Any
Good Books
July
2018
Crash
Course: Essays from where writing and life collide
Robin
Black (2016, Engine Books)
Robin
Black got a late start as a writer. In her twenties and thirties, she
was raising three children, in the complicated circumstances that are
commonplace these days. The opening essays in this book talk about
what else was going on psychologically, how desperately she wanted to
be a writer, and how angry she was that she was standing in her own
way. "I no longer want the record sanitized, this story of mine,
replete as it is with good fortune, to be recast as only a happy
narrative, or as one in which everything fell into place with no
damage done. You can't be that frustrated for so long, nor that
filled with self-loathing, then emerge without sustaining injury."
Crash
Course is a book of essays about those injuries, and what Black
learned from them about writing. She has written it at just the right
moment, when she's still in sympathy with the difficulties she faced,
but not overwhelmingly embarrassed about them. She's clear-eyed and
careful about self-pity: " 'No Whining' makes a fine motto, but
there's value nonetheless to understanding why this pursuit feels so
difficult at times, why the writer's existence can be so isolating,
and even so frightening; and there's value to exploring whether it's
possible to restructure one's perspective to make it less so."
Indeed, as it turns out, uncertainty is probably the key to
creativity. The writer writes to find out, which means she starts out
not knowing, which is bound to be uncomfortable. "And certainty?

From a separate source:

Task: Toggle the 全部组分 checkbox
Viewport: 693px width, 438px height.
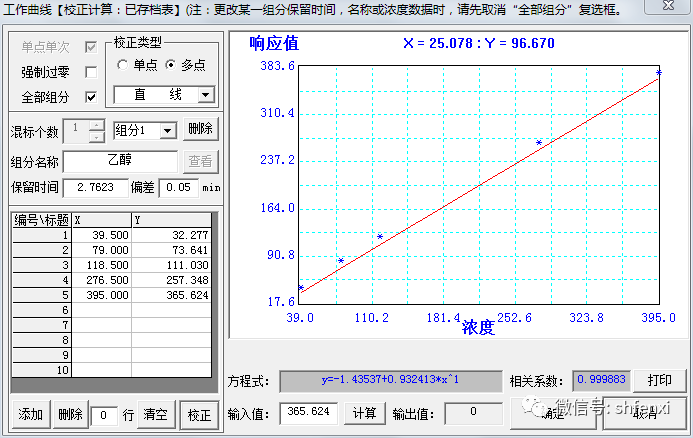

It closes doors. Ends discussions. Shuts other people out."
That
uncertainty means that Black starts every story not knowing if it
will work. She also doesn't always know when she'll know it's not
working: she worked on her first novel for four years. She felt she
didn't have time to fail at her first novel, since she was in her
forties–but three drafts later, she had to admit defeat, and the
time was 'wasted' after all. Being a writer means accepting that the
one piece out of ten that gets to publication shares a process with
the nine that didn't. "We are all struggling here. We are all
making false starts, falling in and out of love with our own words,
facing hard truths about something we have labored on for what seems
like an eternity. And we are haunted by the belief that it's a whole
lot easier for everyone else."
That
could be true, but it's probably not. Everyone else is also feeling
competitive, envious, and discouraged, in between bouts of
inspiration. Some days we can live in that enviable state where only
the work itself matters; other days, the rejection letters represent
the verdict of Literature. By the end of the book, Black sounds
calmer and wiser than when she began, even though her narrative voice
is otherwise occupied lately. I don't think it's because she's
achieved Success, exactly, but because she trusts that, when she has
something she needs to say, she'll be able to say it.